# [PROBLEM DESCRIPTION]
Could you set down every entry exactly as it appears?

# [THE INPUT]
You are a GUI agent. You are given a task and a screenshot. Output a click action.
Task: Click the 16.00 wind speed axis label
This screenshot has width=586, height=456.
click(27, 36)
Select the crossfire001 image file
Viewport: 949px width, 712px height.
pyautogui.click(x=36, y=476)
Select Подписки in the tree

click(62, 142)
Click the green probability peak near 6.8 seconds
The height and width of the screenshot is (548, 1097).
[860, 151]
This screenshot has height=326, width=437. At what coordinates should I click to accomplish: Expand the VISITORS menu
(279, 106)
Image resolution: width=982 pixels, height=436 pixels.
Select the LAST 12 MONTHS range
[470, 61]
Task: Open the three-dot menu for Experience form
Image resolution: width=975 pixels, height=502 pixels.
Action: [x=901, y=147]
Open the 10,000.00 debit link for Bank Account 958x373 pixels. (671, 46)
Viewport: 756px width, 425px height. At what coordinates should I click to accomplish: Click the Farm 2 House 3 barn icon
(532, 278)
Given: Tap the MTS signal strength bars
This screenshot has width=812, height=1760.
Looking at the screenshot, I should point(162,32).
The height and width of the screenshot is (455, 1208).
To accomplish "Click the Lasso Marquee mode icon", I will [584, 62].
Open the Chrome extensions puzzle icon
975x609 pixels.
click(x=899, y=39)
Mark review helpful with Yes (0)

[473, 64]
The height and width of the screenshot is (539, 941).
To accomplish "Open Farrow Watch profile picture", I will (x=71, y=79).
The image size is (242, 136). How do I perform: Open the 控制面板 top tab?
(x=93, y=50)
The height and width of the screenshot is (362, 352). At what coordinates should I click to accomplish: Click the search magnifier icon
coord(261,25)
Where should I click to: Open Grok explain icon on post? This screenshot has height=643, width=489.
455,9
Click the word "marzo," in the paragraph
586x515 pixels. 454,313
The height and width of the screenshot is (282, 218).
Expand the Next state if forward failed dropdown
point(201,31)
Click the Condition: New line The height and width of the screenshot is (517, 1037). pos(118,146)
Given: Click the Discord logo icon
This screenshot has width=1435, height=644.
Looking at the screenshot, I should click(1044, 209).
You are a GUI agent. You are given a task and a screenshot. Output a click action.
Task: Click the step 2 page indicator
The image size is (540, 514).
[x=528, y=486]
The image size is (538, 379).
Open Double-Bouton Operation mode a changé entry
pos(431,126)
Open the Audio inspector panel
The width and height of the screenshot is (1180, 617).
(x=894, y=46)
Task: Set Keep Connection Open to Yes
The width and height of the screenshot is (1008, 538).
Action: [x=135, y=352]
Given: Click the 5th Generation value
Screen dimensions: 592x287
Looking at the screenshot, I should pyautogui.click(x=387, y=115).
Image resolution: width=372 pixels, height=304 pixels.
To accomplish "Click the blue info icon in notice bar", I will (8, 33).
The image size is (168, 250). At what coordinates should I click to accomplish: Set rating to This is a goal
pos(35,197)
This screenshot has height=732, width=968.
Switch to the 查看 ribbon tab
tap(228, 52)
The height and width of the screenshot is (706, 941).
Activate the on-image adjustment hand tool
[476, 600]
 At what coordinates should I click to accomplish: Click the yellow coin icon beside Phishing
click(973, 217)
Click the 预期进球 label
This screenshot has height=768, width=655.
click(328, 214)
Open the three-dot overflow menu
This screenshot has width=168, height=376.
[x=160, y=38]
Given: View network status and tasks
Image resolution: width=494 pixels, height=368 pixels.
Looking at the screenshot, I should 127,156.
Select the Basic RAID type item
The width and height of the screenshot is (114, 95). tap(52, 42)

# [RESULT]
You are a GUI agent. You are given a task and a screenshot. Output a click action.
Task: Click the 16.00 wind speed axis label
This screenshot has width=586, height=456.
click(27, 36)
Select the crossfire001 image file
Viewport: 949px width, 712px height.
pyautogui.click(x=36, y=476)
Select Подписки in the tree

click(62, 142)
Click the green probability peak near 6.8 seconds
The height and width of the screenshot is (548, 1097).
[860, 151]
This screenshot has height=326, width=437. At what coordinates should I click to accomplish: Expand the VISITORS menu
(279, 106)
Image resolution: width=982 pixels, height=436 pixels.
Select the LAST 12 MONTHS range
[470, 61]
Task: Open the three-dot menu for Experience form
Image resolution: width=975 pixels, height=502 pixels.
Action: [x=901, y=147]
Open the 10,000.00 debit link for Bank Account 958x373 pixels. (671, 46)
Viewport: 756px width, 425px height. At what coordinates should I click to accomplish: Click the Farm 2 House 3 barn icon
(532, 278)
Given: Tap the MTS signal strength bars
This screenshot has width=812, height=1760.
Looking at the screenshot, I should point(162,32).
The height and width of the screenshot is (455, 1208).
To accomplish "Click the Lasso Marquee mode icon", I will [584, 62].
Open the Chrome extensions puzzle icon
975x609 pixels.
click(x=899, y=39)
Mark review helpful with Yes (0)

[473, 64]
The height and width of the screenshot is (539, 941).
To accomplish "Open Farrow Watch profile picture", I will (x=71, y=79).
The image size is (242, 136). How do I perform: Open the 控制面板 top tab?
(x=93, y=50)
The height and width of the screenshot is (362, 352). At what coordinates should I click to accomplish: Click the search magnifier icon
coord(261,25)
Where should I click to: Open Grok explain icon on post? This screenshot has height=643, width=489.
455,9
Click the word "marzo," in the paragraph
586x515 pixels. 454,313
The height and width of the screenshot is (282, 218).
Expand the Next state if forward failed dropdown
point(201,31)
Click the Condition: New line The height and width of the screenshot is (517, 1037). pos(118,146)
Given: Click the Discord logo icon
This screenshot has width=1435, height=644.
Looking at the screenshot, I should click(1044, 209).
You are a GUI agent. You are given a task and a screenshot. Output a click action.
Task: Click the step 2 page indicator
The image size is (540, 514).
[x=528, y=486]
The image size is (538, 379).
Open Double-Bouton Operation mode a changé entry
pos(431,126)
Open the Audio inspector panel
The width and height of the screenshot is (1180, 617).
(x=894, y=46)
Task: Set Keep Connection Open to Yes
The width and height of the screenshot is (1008, 538).
Action: [x=135, y=352]
Given: Click the 5th Generation value
Screen dimensions: 592x287
Looking at the screenshot, I should pyautogui.click(x=387, y=115).
Image resolution: width=372 pixels, height=304 pixels.
To accomplish "Click the blue info icon in notice bar", I will (8, 33).
The image size is (168, 250). At what coordinates should I click to accomplish: Set rating to This is a goal
pos(35,197)
This screenshot has height=732, width=968.
Switch to the 查看 ribbon tab
tap(228, 52)
The height and width of the screenshot is (706, 941).
Activate the on-image adjustment hand tool
[476, 600]
 At what coordinates should I click to accomplish: Click the yellow coin icon beside Phishing
click(973, 217)
Click the 预期进球 label
This screenshot has height=768, width=655.
click(328, 214)
Open the three-dot overflow menu
This screenshot has width=168, height=376.
[x=160, y=38]
Given: View network status and tasks
Image resolution: width=494 pixels, height=368 pixels.
Looking at the screenshot, I should 127,156.
Select the Basic RAID type item
The width and height of the screenshot is (114, 95). tap(52, 42)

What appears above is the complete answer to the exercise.